A York actor is taking centre stage in a groundbreaking production of one of Shakespeare’s most revered plays.
Ashleigh Wilder stars in a staging of Macbeth that is pioneering new storytelling techniques to ensure everyone can understand and fully immerse themselves in one of the greatest dramas ever written.
Ashleigh, 28, grew up in Bradford before moving to York about seven years ago when they did their degree at York St John University, before completing a MSC at the University of York.
York audiences saw Ashleigh perform their poetry as part of York Theatre Royal’s Love Bites last year. And now they are about to make their professional stage debut in Macbeth at Leeds Playhouse.
Directed by Amy Leach, the whole production will be accessible to blind and visually impaired audiences.
Audio description will be built into the play as a creative layer for every performance rather than something that is only heard through headphones for one or two performances.
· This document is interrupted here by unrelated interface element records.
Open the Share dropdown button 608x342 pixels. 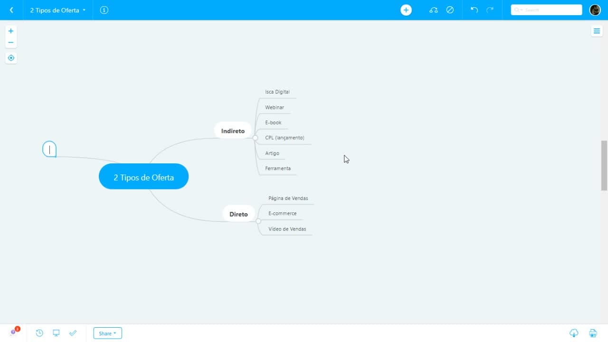(x=108, y=333)
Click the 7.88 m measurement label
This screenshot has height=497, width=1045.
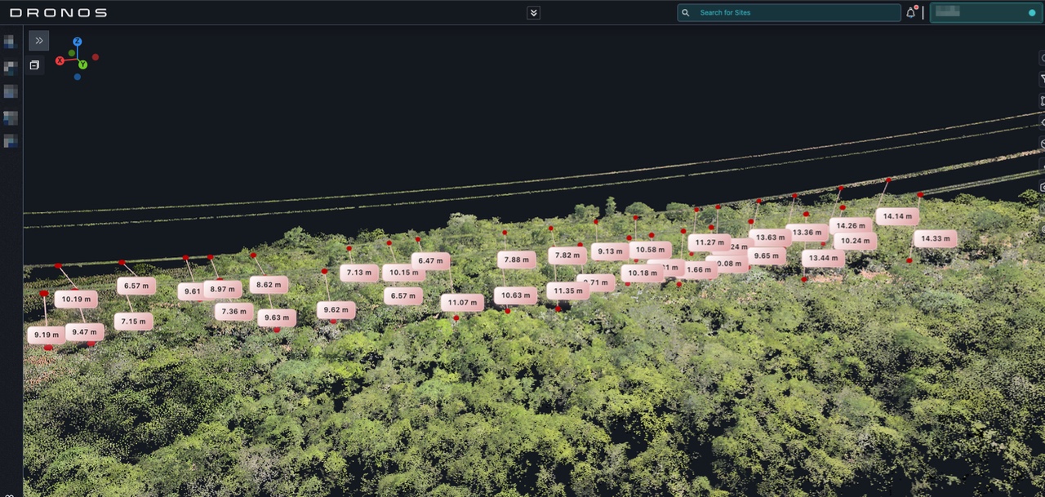point(516,260)
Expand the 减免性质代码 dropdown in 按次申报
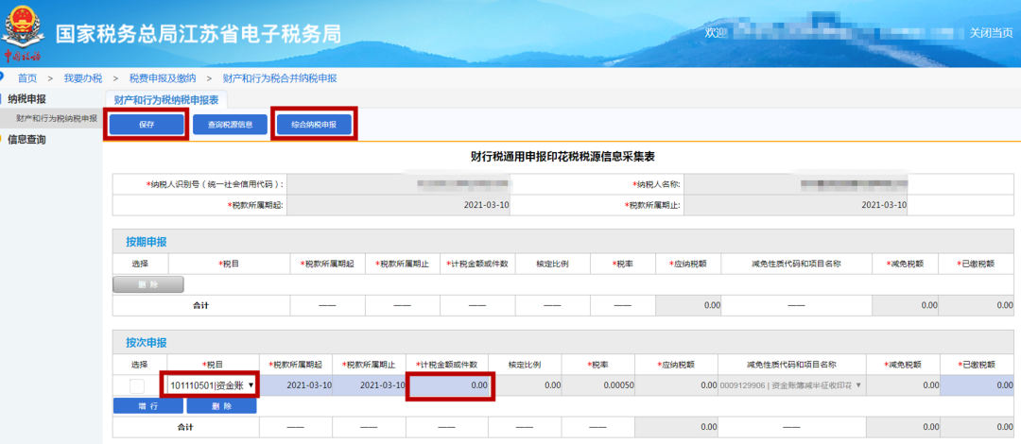Image resolution: width=1021 pixels, height=444 pixels. [x=790, y=385]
And that should help every theatregoer follow the action – even if they have previously struggled to understand Shakespeare.
YorkMix spoke to Ashleigh to find out more.
Q&A with Ashleigh Wilder
What can audiences expect from this version of Macbeth?
I think, first of all, a story that makes sense.
One thing that struck me was how vast the cast is and how we’d see characters like soldiers come in to deliver an important bit of information and then we’d never see them again. What Amy (Leach) has done is amazing – pulling together a cast that makes sense and a story that is followable and accessible. Not just to blind and visually impaired audiences but also to your average person who might struggle with Shakespeare anyway.
Because we have deaf actors in the show as well, everything has to make sense visually – it’s not like we’re going to pretend that they’re hearing. Similarly, because we’ve got blind cast members, the audio component has to be equally as clear – otherwise there’s really no point to it.
What is your role in the show?
My main role is a witch – I am Witch #2. It’s this band of traditionally three sisters but we’ve been exploring gender, partially because I’m non-binary. We’re aiming for a seamless kind of unity, and I feel like my character as an individual has to be informed by that because these are three people who live with each other, but also function with each other.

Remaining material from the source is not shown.